The question is whether this kind of federal attention will vanish come 2017.
"It's widely understood that the activities of the Civil Rights Division vary wildly depending on who the president and AG are," says Ben Trachtenberg, a law professor at the University of Missouri. He adds that under a Trump administration, it's unlikely the recent pattern of more rigorous scrutiny will continue. After all, the president-elect made a practice of dramatically ejecting BLM matter protestors from his campaign events, and centered his acceptance speech as the Republican National Convention on maintaining "law and order." That strong pro-police stance will most certainly carry over to his pick for attorney general, who is expected to be announced any day now.
Whether the next AG former NYC mayor Rudy Giuliani—a champion of stop-and-frisk—or some other Trump cheerleader, the appointment is unlikely to be a boon for civil rights investigations in America.

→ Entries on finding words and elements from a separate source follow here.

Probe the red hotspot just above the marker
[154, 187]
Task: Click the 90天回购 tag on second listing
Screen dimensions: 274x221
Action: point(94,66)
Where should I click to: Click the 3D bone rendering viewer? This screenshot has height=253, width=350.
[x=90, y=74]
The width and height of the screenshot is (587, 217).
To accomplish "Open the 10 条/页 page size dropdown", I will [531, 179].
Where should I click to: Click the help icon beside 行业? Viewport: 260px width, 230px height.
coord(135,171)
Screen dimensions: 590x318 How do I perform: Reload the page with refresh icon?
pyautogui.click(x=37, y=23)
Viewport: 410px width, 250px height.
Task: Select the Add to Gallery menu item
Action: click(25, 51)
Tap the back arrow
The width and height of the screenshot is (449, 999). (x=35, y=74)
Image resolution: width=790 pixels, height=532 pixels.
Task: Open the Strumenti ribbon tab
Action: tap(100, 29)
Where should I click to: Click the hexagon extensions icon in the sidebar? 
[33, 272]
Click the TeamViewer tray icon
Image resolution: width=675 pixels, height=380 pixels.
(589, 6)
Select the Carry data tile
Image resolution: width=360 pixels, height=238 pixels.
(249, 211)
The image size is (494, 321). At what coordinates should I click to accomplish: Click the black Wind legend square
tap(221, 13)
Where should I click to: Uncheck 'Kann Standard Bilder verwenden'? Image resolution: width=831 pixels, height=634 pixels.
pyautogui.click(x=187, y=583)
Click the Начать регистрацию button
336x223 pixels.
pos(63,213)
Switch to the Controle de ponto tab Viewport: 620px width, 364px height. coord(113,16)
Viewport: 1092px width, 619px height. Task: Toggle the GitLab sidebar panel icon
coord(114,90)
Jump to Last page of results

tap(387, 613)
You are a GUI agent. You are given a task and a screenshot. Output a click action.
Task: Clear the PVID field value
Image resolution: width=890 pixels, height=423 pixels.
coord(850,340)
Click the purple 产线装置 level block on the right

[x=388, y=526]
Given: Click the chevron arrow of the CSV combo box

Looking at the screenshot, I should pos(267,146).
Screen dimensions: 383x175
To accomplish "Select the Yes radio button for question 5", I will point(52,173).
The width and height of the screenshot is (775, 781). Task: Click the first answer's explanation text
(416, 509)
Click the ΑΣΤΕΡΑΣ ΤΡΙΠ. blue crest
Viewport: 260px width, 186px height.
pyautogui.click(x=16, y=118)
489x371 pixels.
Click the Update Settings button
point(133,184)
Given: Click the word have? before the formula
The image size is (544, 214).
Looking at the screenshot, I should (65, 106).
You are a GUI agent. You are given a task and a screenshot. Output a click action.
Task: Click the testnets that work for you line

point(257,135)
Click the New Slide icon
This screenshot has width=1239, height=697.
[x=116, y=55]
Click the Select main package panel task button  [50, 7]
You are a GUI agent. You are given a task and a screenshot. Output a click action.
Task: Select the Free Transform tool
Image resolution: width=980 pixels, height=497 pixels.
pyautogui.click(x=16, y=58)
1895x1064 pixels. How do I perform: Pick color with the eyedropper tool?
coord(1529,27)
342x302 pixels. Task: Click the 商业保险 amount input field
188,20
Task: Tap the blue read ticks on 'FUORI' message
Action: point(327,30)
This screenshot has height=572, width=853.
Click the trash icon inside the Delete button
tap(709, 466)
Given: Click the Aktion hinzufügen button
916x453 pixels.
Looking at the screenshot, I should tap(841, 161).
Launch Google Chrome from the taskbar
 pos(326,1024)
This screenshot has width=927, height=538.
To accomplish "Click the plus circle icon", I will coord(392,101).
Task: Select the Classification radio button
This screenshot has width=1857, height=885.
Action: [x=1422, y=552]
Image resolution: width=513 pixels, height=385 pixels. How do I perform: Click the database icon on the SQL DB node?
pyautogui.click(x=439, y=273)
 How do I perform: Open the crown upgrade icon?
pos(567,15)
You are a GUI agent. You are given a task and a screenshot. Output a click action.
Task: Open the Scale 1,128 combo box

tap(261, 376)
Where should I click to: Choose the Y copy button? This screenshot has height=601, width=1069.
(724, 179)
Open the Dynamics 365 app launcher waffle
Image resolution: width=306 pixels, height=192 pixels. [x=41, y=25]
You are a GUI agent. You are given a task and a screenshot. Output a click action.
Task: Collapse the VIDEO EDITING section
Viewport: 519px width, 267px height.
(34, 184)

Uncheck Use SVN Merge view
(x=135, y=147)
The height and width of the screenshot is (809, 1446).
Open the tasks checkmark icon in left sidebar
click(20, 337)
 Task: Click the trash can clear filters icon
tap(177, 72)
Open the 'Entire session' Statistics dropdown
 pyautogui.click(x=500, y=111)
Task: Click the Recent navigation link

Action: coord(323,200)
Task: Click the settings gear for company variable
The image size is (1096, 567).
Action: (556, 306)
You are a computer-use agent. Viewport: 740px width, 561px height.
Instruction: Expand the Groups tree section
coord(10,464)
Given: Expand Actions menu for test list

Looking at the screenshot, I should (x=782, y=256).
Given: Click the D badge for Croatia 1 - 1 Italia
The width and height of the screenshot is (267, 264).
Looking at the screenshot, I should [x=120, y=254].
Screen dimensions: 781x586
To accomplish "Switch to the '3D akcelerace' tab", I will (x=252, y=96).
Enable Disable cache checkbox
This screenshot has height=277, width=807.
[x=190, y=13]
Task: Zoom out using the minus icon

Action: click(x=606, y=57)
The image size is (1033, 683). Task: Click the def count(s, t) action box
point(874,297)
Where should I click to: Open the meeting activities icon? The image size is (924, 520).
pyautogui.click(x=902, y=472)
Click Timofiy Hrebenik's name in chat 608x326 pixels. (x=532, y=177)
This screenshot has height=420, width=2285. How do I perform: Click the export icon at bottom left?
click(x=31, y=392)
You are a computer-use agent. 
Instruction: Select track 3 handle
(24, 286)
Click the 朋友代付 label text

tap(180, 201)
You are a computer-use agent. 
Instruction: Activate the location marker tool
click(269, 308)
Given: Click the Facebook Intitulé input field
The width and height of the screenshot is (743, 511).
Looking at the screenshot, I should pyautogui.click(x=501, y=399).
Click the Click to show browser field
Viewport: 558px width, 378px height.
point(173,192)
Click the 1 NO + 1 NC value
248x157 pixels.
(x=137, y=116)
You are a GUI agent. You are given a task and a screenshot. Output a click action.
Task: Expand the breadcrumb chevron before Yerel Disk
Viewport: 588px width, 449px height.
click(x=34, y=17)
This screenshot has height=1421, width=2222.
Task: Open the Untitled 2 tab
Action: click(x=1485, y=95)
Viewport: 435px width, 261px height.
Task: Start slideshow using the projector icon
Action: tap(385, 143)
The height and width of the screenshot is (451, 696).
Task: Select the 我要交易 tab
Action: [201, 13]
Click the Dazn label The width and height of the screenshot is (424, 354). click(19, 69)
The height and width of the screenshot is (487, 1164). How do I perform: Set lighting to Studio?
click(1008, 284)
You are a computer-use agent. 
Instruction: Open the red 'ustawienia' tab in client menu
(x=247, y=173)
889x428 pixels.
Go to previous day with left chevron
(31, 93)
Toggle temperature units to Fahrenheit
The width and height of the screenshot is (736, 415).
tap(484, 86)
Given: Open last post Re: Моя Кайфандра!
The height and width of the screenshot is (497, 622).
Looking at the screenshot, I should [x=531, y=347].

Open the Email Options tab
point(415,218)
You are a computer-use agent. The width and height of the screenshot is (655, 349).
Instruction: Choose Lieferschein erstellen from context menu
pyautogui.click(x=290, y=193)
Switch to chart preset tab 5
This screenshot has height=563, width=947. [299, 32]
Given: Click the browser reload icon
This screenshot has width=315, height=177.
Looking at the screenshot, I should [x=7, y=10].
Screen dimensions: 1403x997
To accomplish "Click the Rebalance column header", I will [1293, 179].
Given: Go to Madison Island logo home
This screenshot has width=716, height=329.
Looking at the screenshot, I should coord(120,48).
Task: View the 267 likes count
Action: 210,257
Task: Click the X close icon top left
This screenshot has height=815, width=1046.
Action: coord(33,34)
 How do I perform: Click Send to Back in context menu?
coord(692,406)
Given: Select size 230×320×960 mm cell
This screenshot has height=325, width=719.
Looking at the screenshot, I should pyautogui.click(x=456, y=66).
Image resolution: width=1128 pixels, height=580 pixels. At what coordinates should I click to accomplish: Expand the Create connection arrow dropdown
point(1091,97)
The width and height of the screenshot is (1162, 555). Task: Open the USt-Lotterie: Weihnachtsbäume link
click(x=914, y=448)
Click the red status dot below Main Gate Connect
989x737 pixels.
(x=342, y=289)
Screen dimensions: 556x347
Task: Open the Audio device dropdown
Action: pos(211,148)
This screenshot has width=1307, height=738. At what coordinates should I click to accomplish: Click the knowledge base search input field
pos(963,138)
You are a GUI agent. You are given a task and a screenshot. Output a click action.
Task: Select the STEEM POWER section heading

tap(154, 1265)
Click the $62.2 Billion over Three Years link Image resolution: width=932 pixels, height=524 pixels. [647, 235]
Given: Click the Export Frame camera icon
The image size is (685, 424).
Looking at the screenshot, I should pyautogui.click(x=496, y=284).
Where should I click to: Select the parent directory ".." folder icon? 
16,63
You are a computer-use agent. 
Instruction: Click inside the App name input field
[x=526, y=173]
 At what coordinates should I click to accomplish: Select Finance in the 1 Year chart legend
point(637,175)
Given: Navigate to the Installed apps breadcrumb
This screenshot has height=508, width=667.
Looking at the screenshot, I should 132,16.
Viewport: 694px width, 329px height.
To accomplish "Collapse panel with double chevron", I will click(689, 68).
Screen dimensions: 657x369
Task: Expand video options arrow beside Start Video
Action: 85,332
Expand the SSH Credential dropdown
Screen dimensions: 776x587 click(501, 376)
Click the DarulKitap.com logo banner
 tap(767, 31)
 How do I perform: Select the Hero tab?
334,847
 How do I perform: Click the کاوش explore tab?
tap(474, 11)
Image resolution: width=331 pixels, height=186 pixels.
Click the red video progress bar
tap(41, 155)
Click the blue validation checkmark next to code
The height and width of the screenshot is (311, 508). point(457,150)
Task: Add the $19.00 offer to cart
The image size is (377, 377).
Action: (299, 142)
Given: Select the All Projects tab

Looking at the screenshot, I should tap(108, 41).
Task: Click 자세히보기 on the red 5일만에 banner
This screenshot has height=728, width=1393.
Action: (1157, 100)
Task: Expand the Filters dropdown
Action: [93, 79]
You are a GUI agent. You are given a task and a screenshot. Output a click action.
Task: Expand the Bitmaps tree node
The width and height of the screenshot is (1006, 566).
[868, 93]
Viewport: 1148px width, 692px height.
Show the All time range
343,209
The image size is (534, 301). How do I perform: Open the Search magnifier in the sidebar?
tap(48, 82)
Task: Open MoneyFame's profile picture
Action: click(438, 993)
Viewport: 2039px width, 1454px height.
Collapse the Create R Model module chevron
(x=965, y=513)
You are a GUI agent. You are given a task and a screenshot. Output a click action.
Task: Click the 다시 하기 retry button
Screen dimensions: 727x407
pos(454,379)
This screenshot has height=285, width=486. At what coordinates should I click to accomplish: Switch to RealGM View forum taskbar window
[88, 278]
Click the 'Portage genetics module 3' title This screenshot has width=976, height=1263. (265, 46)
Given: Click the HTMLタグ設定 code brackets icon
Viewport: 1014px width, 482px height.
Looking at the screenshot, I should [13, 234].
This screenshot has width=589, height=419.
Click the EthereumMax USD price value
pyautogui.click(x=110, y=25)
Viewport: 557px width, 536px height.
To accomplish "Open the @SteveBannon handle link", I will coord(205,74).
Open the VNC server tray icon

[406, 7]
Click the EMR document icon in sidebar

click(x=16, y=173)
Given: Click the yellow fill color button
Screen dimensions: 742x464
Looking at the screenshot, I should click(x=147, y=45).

Watch Erica Garner, daughter of the man killed by the NYPD on Staten Island in 2014, talk about her vision for police reform in America.
The good news for reformers is that once a consent decree is imposed, enforcement becomes the responsibility of a federal judge, who has the ability to hold officials in contempt if they don't follow the new rules. That will make it tough for Trump's new AG to undo ongoing police-reform efforts in cities like Ferguson. But Trachtenberg says open investigations that haven't yet reached the consent decree stage could theoretically be called off by the new head of the DOJ depending on their political bent.
Trachtenberg adds that there are still avenues for change under a more uniformly pro-cop Justice Department, citing Mayor Bill de Blasio's piecemeal criminal justice reforms in New York City. But while politicians will maintain the ability to intervene on a local level, Jeffrey Fagan, the Columbia University law professor who co-authored a key expert report on stop and frisk in NYC, says Trump would have the ability to massively reduce police oversight by sharply defunding the Civil Rights Division at the DOJ.
"Any of the mentioned attorney general candidates would be hostile to police reform, and probably would kill the data collection efforts currently being designed," Fagan says. "They would set the President's Task Force on 21st Century Policing on fire."